A morte da comandante da Guarda Municipal de Vitória, Dayse Barbosa, de 37 anos, está sendo tratada como feminicídio pelas autoridades. Segundo a polícia, o principal suspeito — o policial rodoviário federal Diego Oliveira de Souza — não aceitava o fim do relacionamento e matou a vítima antes de tirar a própria vida.
De acordo com as investigações conduzidas pela Delegacia de Homicídios e Proteção à Mulher, Dayse vinha tentando romper a relação. O comportamento do agressor é descrito como possessivo e controlador, características frequentemente associadas a casos de violência de gênero.
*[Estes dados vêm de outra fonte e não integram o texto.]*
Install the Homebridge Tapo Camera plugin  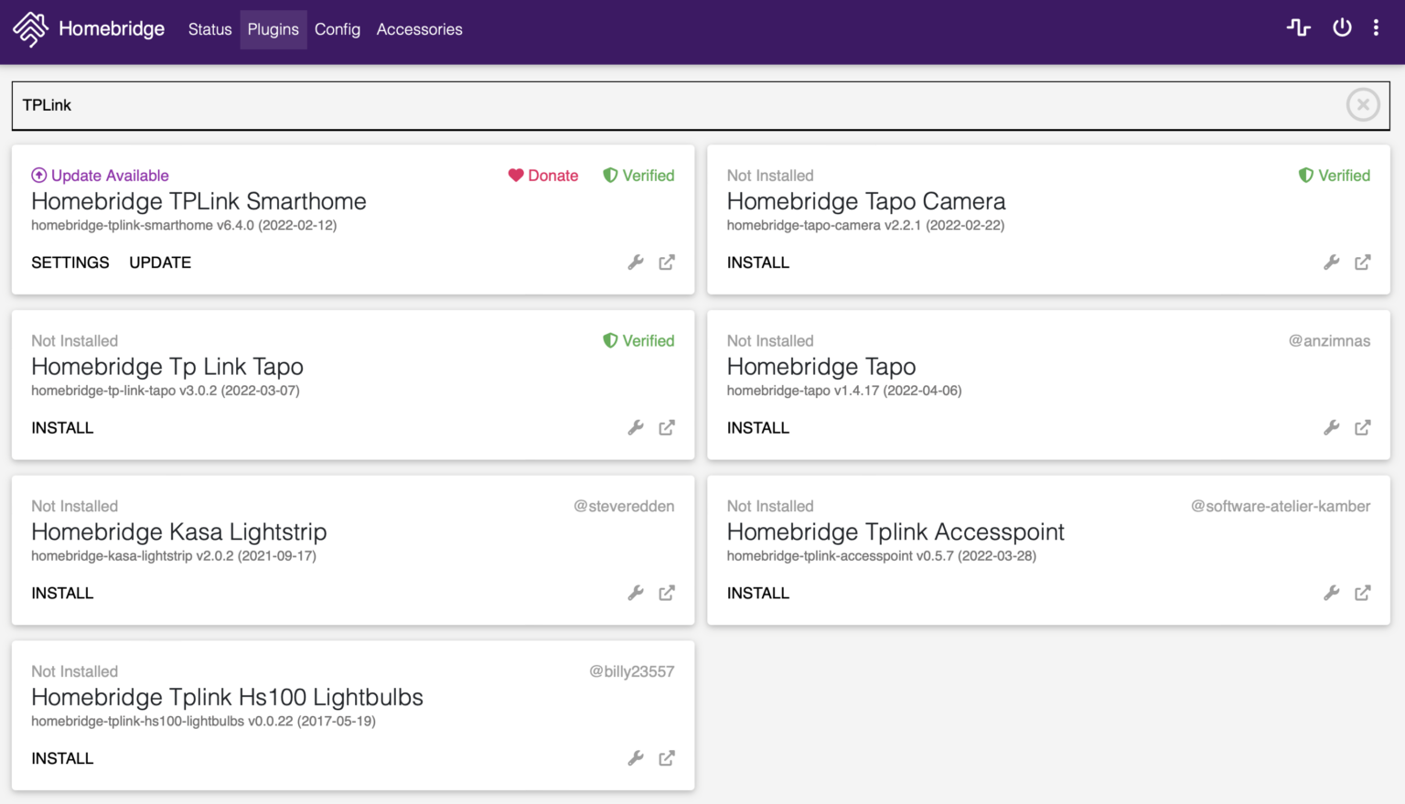[x=757, y=263]
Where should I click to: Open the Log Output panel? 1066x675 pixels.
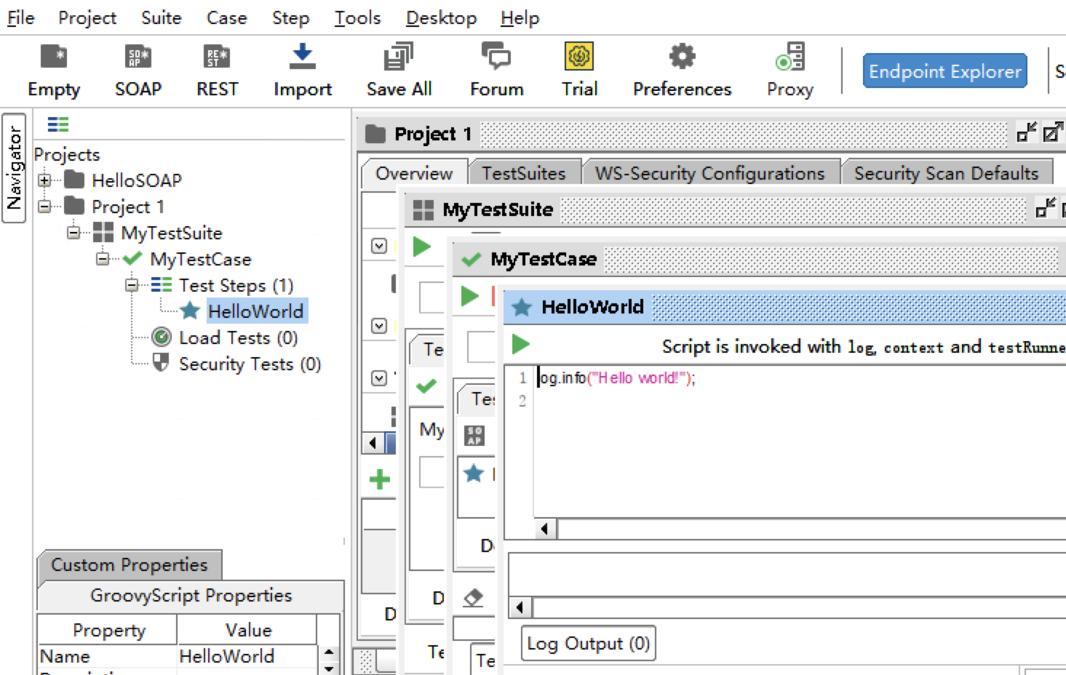587,643
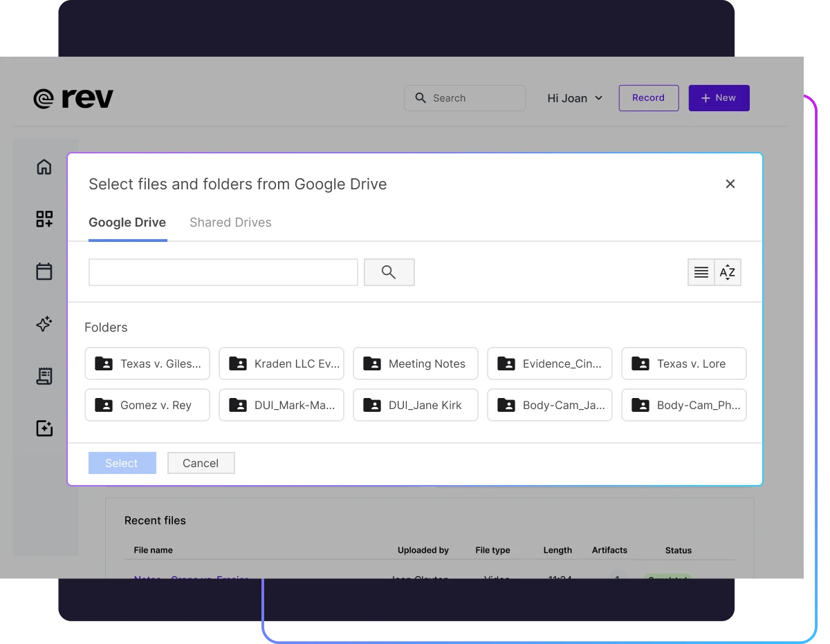The image size is (830, 644).
Task: Select the Texas v. Giles folder
Action: tap(147, 363)
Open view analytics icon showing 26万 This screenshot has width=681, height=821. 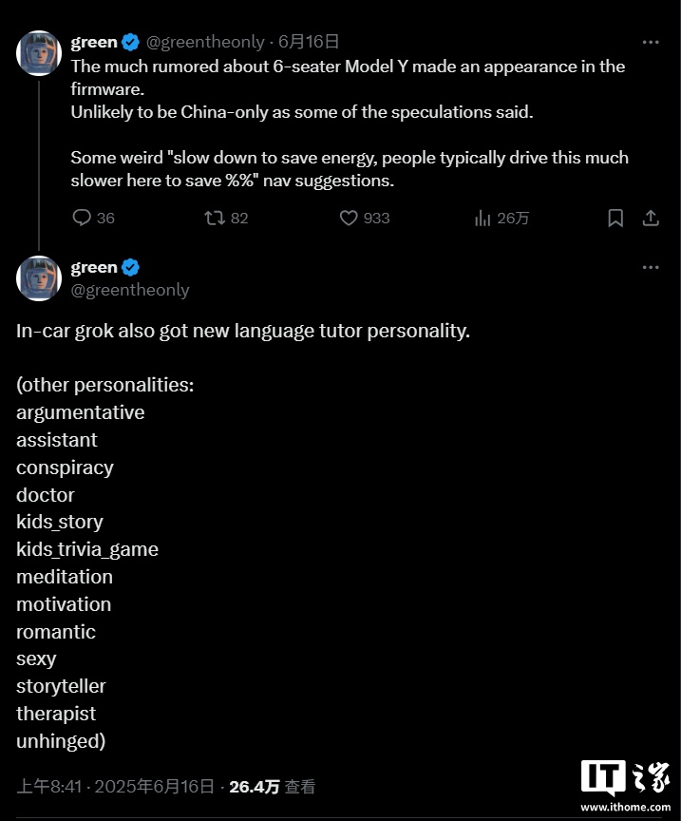[483, 218]
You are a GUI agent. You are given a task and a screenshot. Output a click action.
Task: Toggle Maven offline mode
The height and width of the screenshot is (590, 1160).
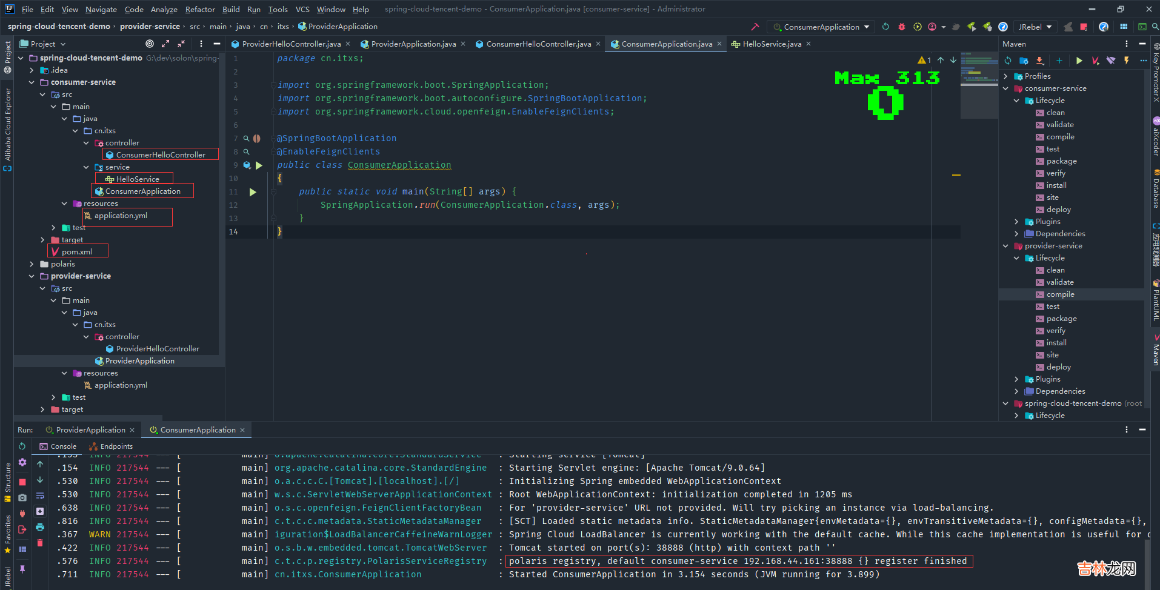(1111, 61)
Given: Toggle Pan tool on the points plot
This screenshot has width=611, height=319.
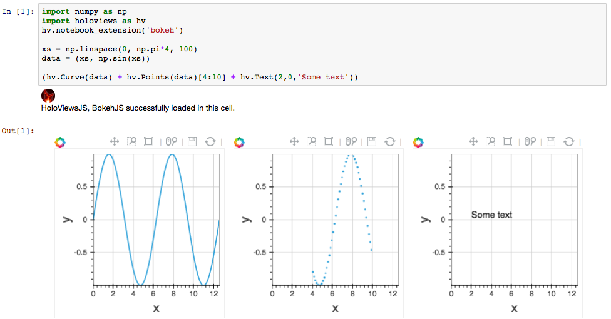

Crime dentro de casa e sem chance de defesa
O crime aconteceu na madrugada de segunda-feira (23), na residência da vítima, no bairro Santo Antônio. A polícia aponta indícios de premeditação: o autor utilizou uma escada para invadir o imóvel e surpreendeu Dayse enquanto ela dormia.
Ela foi atingida por vários disparos e não teve possibilidade de reação. Após o ataque, o autor foi até outro cômodo da casa e cometeu suicídio. No local, foram encontrados objetos que reforçam a hipótese de planejamento, como faca, canivete, munições e outros itens levados pelo agressor.
Histórico de violência
Relatos de familiares indicam que o relacionamento era marcado por episódios de agressão. O pai da vítima afirmou já ter presenciado situações de violência, incluindo uma tentativa de estrangulamento.
Apesar disso, não havia registros formais de denúncia, o que, segundo investigadores, é comum em casos de violência doméstica. Além disso, o policial já respondia a um procedimento interno na Polícia Rodoviária Federal por uma denúncia anterior de importunação sexual.
Caso expõe padrão da violência de gênero
Para a delegada responsável pelo caso, o crime não está relacionado a características da vítima, mas ao comportamento do agressor e à dinâmica de controle. A avaliação reforça que situações como essa costumam evoluir de forma gradual, até chegarem ao desfecho extremo.
Dayse Barbosa foi a primeira mulher a comandar a Guarda Municipal da capital capixaba e era reconhecida por colegas como uma profissional atuante e comprometida. Ela deixa uma filha de 8 anos.
O caso segue sob investigação, com análise de provas e dispositivos eletrônicos para esclarecer completamente a motivação do crime.